BEGIN SUPPLIED PASSAGE

Gigantic pages? (spoiler: see my comments to next patch :) )
Oscar Salvador Feb. 10, 2021, 2:14 p.m. UTC | #4
On Wed, Feb 10, 2021 at 03:11:05PM +0100, David Hildenbrand wrote:
> On 10.02.21 15:09, Oscar Salvador wrote:
> > On Wed, Feb 10, 2021 at 09:56:37AM +0100, David Hildenbrand wrote:
> > > On 08.02.21 11:38, Oscar Salvador wrote:
> > > > alloc_contig_range is not prepared to handle hugetlb pages and will
> > > > fail if it ever sees one, but since they can be migrated as any other
> > > > page (LRU and Movable), it makes sense to also handle them.
> > > > 
> > > > For now, do it only when coming from alloc_contig_range.
> > > > 
> > > > Signed-off-by: Oscar Salvador <osalvador@suse.de>
> > > > ---
> > > >    mm/compaction.c | 17 +++++++++++++++++
> > > >    mm/vmscan.c     |  5 +++--
> > > >    2 files changed, 20 insertions(+), 2 deletions(-)

END SUPPLIED PASSAGE
BEGIN ENTRIES

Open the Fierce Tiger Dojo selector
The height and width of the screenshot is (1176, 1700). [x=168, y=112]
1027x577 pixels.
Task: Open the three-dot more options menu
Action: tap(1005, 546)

END ENTRIES

§ WORK TO DO: Extract word for word the passage of the hugetlb patch thread starting with "Oscar Salvador Feb." and going on through "also handle them.".

§ RIGHT ANSWER:
Oscar Salvador Feb. 10, 2021, 2:14 p.m. UTC | #4
On Wed, Feb 10, 2021 at 03:11:05PM +0100, David Hildenbrand wrote:
> On 10.02.21 15:09, Oscar Salvador wrote:
> > On Wed, Feb 10, 2021 at 09:56:37AM +0100, David Hildenbrand wrote:
> > > On 08.02.21 11:38, Oscar Salvador wrote:
> > > > alloc_contig_range is not prepared to handle hugetlb pages and will
> > > > fail if it ever sees one, but since they can be migrated as any other
> > > > page (LRU and Movable), it makes sense to also handle them.